Since the pandemic first took effect, there have been a number of temporary legal measures introduced. These have worked in tandem with the Government financial support measures (e.g. furlough, bounce back loans, VAT deferrals etc.) and have undoubtedly reduced the number of companies that have gone into insolvency since the start of the pandemic (and indeed have probably prevented the insolvency of a substantial number of companies that would have gone bust, even without a pandemic).

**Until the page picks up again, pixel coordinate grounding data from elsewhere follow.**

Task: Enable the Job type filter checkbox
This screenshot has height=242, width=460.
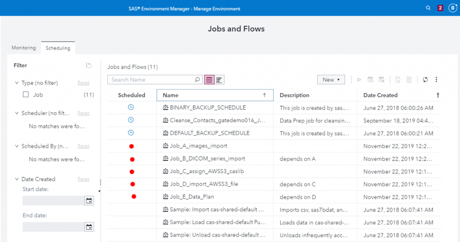Action: pos(26,95)
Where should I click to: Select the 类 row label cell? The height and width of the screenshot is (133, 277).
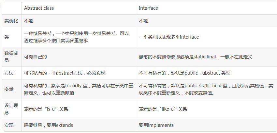point(7,37)
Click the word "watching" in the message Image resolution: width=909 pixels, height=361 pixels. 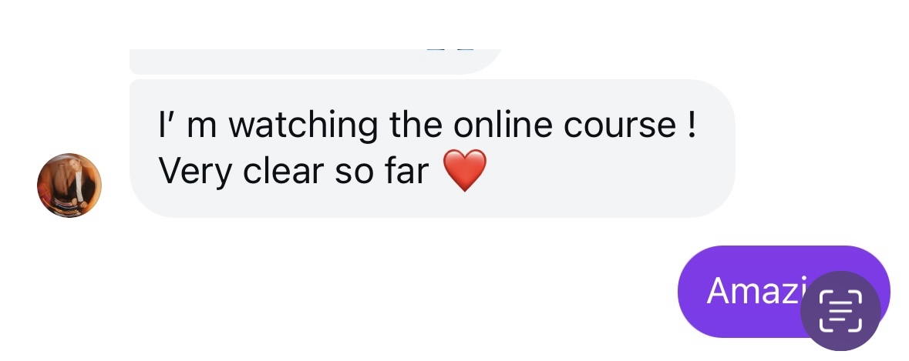click(303, 125)
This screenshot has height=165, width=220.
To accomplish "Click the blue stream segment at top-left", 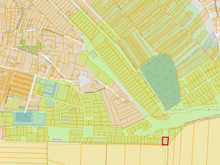I will pos(20,17).
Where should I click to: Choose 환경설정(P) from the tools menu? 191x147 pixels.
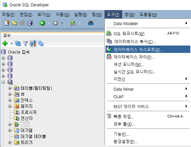coord(126,142)

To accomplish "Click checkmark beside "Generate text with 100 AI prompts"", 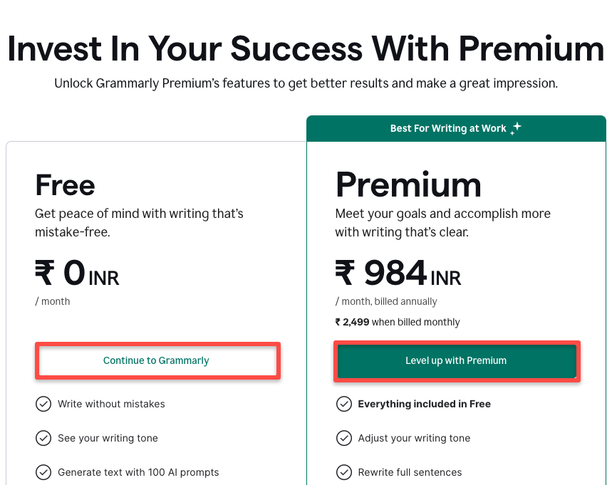I will point(43,472).
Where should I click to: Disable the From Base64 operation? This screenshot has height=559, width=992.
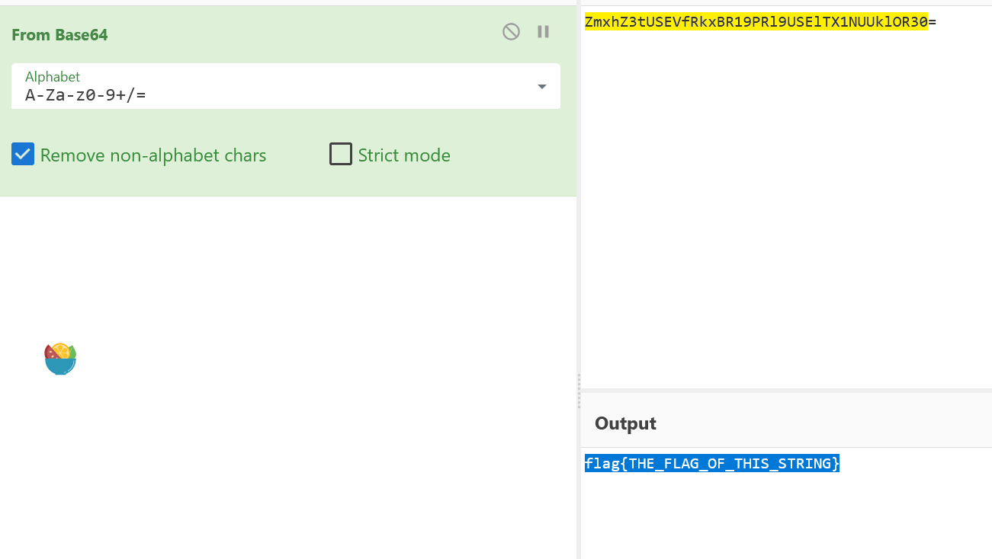click(511, 32)
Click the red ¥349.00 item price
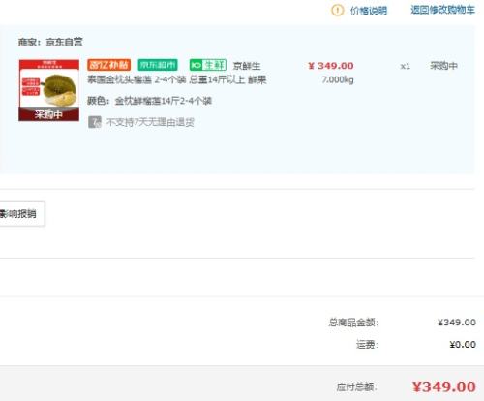The width and height of the screenshot is (484, 401). pos(331,66)
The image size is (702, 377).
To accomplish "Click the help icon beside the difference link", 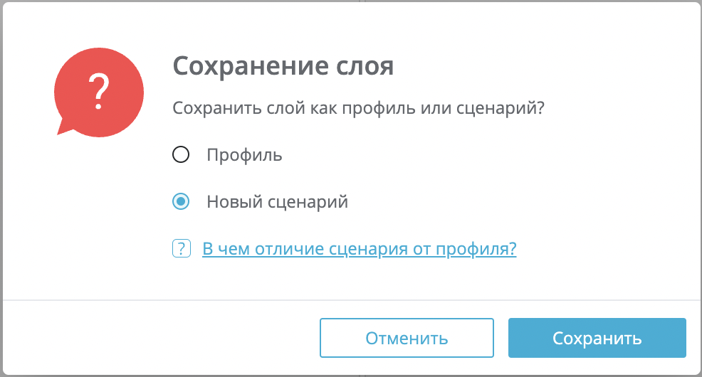I will [x=182, y=248].
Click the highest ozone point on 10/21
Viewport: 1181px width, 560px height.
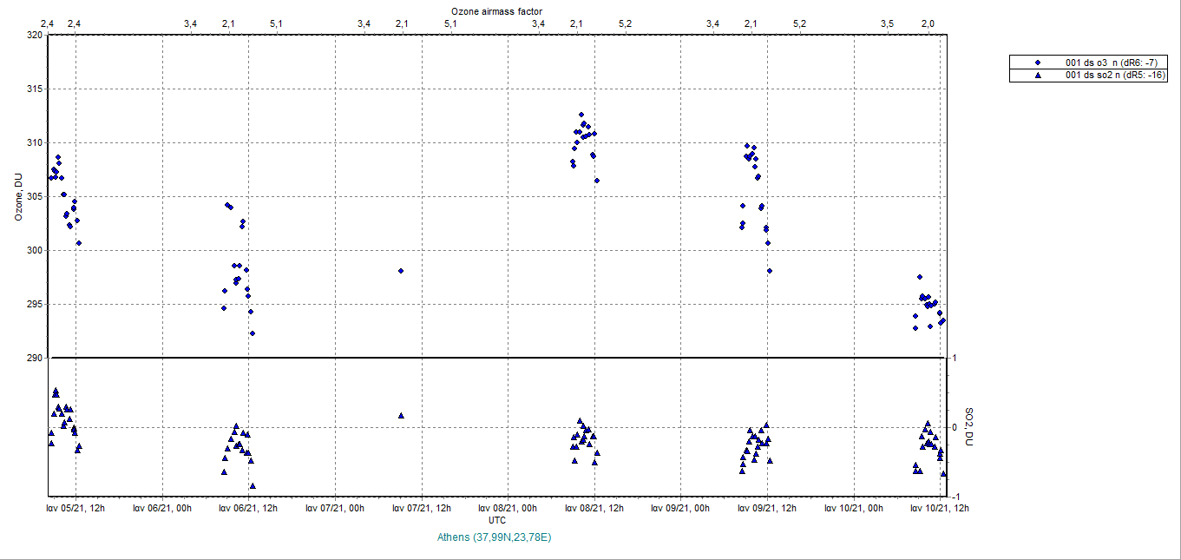(920, 277)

Many of these temporary restrictions are currently due to come to an end on 30 June 2021. However it should be noted that over the past year these temporary restrictions have been extended (often at short notice) and it is always possible that they will be extended again. If "normality" is returning, it is less likely that the restrictions will be extended again. However, directors need to be aware that the restrictions listed below are scheduled to expire on the dates noted below and they should be considering now what the effect of the lifting of these protections will be on their businesses.
1. The current suspension on the use of statutory demands as a basis for winding up a company - end date 30 June 2021.
2. The suspension of a creditor's ability to wind up a company (unless broadly the creditor can show that the pandemic has had no adverse effect on the business, or that the company would have gone bust even ignoring the effect of the pandemic on the debtor business) - end date 30 June 2021.
3. The suspension of wrongful trading liability. Lockdowns would inevitably have meant that many businesses would be wrongfully trading. Directors would therefore have been at risk of personal liability if they did not put their companies into insolvency. To prevent mass insolvencies, the Government effectively suspended the possibility of wrongful trading liability for directors in respect of the period after 1 March 2020. That period is scheduled to end on 30 June 2021 and so, from 1 July 2021 the "wrongful trading clock" begins ticking again and the risk of personal liability for wrongful trading reverts to the pre-pandemic position. No doubt many companies will be in an extremely distressed financial position as a result of the events of the pandemic, and directors need to be aware that the risk of personal liability for wrongful trading is a live issue again - end date 30 June 2021.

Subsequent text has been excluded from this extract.